Unlike the draw against Hull, there weren't many arguments that Liverpool were lacking in luck during their 1-0 loss to Newcastle on Saturday. Against Hull they at least created a few dangerous chances and had some excellent defending to moan about, but at Newcastle they had only themselves to blame after an insipid and dispiriting loss. The song was largely the same, with the attack doing little to inspire and the defense conspiring against itself to allow a winner.
Those similarities--as well as a handful of others on offer throughout the day--have rightly given way to questions about Brendan Rodgers' flexibility, which were also raised after their draw last weekend. Sam Allardyce made mention of it at the time, apparently, and now, after another underwhelming display, Rodgers responded to growing questions about his willingness to alter his approach in order to get results:
"I have a way of working, a philosophy and the game model and training model are all based on that.

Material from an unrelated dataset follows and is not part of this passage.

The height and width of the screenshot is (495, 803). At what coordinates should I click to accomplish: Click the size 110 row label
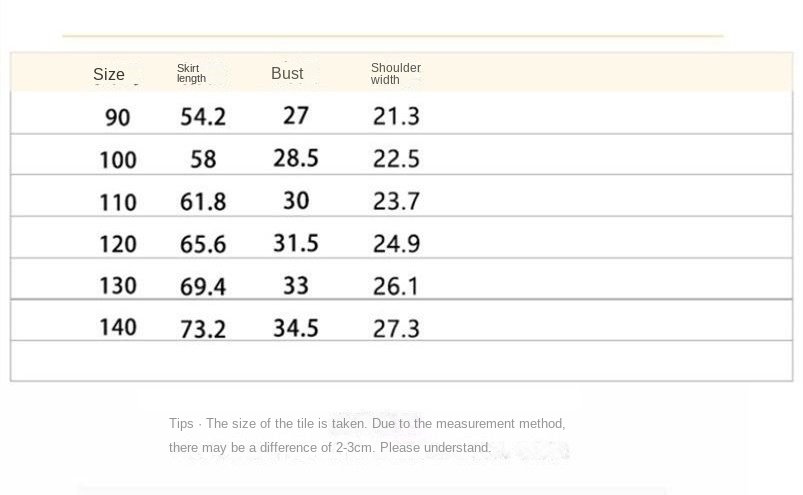(117, 202)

Throughout my time here, I've tweaked elements of our game. I like the team to dominate with the ball and control the ball. But there were games last year where we dominated on the counter-attack. The transition and improvement of this team has been about dangerous possession.
"When you say not change, I'm not sure there's a coach that has played more systems than I have played in the last couple of years. The principles stay the same, but the systems change. We played a different system the other night (v Swansea) and it brought us a win. People will look at me and think I have an identity. I'm happy with that. But no, as a coach you have to be able to adapt and change. I'm not dogmatic as a coach, I'm pragmatic."

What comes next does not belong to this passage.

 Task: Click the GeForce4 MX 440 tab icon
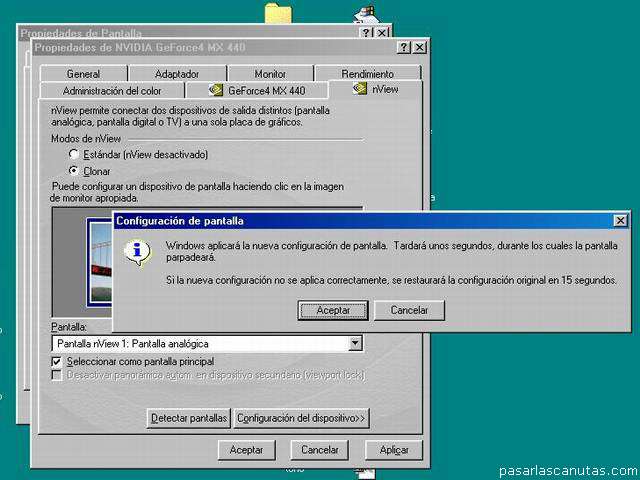coord(217,90)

Through it all I suppose it's important to remember that he's the one who's actually the professional manager and coach, and we're probably a little less qualified to be making the types of decisions Rodgers is tasked with making on a daily basis. FIFA, Pro Evo, and, most importantly, Football Manager, might tell us otherwise, but unfortunately that doesn't carry much weight in the actual world outside of Everton's scouting department and Ole Gunner Solksjaer's failed managerial career.
But that doesn't give Rodgers freedom from criticism, and it's looked an awful lot like Allardyce's criticism is at least somewhere near the heart of Liverpool's problems. He successfully used Stewart Downing to mark Steven Gerrard out of the match in the 3-1 win at Upton Park shortly after Paul Lambert had done the same at Anfield, and while Rodgers has tinkered here and there, he's been hesitant to deviate from a one-striker system with Gerrard deep.
The results it's yielded are less than impressive, and now might be a good time for the manager to make good on his words.